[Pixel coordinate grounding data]
|---|

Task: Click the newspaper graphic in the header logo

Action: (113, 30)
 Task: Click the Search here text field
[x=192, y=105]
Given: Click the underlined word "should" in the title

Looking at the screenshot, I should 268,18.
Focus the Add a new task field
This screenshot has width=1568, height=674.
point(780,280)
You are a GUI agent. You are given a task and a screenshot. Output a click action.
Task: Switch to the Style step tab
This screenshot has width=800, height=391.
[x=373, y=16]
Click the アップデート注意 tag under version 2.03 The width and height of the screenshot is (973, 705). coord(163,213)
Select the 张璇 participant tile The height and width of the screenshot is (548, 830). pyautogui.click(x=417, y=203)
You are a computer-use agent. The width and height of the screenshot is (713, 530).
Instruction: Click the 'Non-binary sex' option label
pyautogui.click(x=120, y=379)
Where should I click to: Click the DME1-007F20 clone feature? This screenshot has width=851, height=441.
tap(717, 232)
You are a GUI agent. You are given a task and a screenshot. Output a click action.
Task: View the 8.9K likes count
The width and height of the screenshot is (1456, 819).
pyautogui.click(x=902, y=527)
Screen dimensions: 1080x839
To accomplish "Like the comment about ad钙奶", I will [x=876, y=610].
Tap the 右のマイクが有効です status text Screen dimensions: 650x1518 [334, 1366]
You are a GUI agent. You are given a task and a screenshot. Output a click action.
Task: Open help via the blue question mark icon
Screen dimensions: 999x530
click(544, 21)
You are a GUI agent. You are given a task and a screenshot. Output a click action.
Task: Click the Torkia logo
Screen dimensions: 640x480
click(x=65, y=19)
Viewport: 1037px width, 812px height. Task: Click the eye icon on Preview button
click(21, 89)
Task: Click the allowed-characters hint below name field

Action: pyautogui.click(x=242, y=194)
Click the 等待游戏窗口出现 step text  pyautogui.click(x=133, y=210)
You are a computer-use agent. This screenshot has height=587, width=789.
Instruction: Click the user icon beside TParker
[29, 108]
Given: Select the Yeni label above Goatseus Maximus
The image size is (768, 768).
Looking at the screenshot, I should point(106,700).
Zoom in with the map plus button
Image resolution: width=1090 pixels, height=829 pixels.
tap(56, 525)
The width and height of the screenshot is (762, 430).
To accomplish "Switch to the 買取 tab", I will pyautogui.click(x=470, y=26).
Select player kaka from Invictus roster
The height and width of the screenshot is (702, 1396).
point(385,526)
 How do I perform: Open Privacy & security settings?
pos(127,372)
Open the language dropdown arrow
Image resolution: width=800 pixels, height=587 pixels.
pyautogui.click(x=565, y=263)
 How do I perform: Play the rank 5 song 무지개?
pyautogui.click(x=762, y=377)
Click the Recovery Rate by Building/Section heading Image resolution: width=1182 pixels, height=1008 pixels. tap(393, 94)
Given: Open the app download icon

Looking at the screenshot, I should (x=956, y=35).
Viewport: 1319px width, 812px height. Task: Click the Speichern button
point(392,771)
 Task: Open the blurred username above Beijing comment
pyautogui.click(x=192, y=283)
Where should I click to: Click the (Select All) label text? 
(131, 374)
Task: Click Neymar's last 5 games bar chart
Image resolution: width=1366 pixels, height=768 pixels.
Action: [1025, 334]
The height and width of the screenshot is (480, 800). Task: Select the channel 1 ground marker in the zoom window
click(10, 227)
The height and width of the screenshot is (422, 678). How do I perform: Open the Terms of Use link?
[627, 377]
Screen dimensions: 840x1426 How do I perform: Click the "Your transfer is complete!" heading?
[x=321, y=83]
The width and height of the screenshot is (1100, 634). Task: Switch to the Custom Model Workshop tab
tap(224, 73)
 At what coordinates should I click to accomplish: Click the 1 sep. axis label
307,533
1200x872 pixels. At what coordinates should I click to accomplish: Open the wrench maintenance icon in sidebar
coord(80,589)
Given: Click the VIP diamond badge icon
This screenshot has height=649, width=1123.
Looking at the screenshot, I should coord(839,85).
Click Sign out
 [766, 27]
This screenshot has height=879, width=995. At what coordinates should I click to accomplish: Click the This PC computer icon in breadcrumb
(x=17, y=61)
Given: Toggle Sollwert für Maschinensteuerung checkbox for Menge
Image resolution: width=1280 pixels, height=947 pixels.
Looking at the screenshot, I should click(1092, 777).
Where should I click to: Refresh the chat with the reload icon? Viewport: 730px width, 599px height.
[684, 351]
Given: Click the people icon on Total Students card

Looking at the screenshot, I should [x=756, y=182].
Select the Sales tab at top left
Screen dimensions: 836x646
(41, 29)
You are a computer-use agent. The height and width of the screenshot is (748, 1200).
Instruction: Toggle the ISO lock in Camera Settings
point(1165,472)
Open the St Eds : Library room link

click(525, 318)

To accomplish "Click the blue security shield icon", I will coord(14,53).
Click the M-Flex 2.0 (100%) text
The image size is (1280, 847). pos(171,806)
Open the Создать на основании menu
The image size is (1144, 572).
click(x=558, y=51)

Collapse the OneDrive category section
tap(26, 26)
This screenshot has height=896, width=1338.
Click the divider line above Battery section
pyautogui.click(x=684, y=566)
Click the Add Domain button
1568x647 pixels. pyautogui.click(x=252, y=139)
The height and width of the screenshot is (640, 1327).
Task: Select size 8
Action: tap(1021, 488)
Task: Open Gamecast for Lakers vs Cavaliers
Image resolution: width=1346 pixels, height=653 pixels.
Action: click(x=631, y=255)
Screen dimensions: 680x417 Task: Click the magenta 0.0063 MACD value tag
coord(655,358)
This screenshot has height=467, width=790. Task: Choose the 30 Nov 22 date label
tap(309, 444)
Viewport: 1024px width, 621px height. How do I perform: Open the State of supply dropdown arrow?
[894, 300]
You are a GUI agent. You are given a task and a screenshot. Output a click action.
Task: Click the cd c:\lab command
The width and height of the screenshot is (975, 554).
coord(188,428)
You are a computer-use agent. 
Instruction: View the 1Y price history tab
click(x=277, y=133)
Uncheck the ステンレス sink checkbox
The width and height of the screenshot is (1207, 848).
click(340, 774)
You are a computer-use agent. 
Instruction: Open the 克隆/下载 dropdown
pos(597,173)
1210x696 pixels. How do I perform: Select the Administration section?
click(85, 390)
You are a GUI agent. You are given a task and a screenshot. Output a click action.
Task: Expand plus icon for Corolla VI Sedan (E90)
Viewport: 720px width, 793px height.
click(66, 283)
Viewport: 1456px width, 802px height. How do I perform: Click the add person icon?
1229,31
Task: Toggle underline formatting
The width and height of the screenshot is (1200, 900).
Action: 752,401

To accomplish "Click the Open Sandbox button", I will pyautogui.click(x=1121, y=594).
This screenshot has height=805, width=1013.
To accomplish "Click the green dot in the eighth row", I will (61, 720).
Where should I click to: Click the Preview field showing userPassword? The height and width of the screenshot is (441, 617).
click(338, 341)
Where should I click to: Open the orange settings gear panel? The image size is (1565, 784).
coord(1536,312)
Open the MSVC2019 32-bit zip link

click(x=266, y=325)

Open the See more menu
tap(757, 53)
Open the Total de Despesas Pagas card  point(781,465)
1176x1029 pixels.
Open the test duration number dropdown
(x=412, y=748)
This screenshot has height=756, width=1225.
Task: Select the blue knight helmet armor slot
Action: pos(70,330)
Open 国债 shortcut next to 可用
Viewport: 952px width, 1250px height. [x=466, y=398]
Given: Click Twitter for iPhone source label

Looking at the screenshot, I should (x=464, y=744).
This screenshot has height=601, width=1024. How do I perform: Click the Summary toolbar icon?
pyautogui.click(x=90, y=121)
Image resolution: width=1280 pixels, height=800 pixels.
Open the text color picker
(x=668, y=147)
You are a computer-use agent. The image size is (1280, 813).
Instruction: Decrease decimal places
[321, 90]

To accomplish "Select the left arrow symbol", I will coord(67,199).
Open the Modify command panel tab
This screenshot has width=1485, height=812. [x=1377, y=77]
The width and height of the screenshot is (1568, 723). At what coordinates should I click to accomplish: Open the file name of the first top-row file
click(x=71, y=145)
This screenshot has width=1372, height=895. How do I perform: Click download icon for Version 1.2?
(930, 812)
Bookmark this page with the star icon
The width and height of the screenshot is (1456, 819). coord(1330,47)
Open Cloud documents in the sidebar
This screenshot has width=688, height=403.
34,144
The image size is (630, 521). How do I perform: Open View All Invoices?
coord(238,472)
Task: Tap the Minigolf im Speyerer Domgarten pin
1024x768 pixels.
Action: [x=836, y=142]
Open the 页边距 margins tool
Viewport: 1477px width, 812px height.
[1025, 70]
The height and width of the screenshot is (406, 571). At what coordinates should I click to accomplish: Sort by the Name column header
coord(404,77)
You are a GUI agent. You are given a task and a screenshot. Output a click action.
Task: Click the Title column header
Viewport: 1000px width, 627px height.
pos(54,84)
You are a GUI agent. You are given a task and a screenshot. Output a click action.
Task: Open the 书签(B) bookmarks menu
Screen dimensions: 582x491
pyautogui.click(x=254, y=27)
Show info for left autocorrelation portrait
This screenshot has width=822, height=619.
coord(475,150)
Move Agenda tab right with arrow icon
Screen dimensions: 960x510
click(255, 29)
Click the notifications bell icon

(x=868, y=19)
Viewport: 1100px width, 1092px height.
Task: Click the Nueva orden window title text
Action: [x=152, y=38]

|---|

▶ [Work order] Search the data for the string "step". List each line that has it.

▶ [Output]
Task: Switch to the Style step tab
Click the 等待游戏窗口出现 step text  pyautogui.click(x=133, y=210)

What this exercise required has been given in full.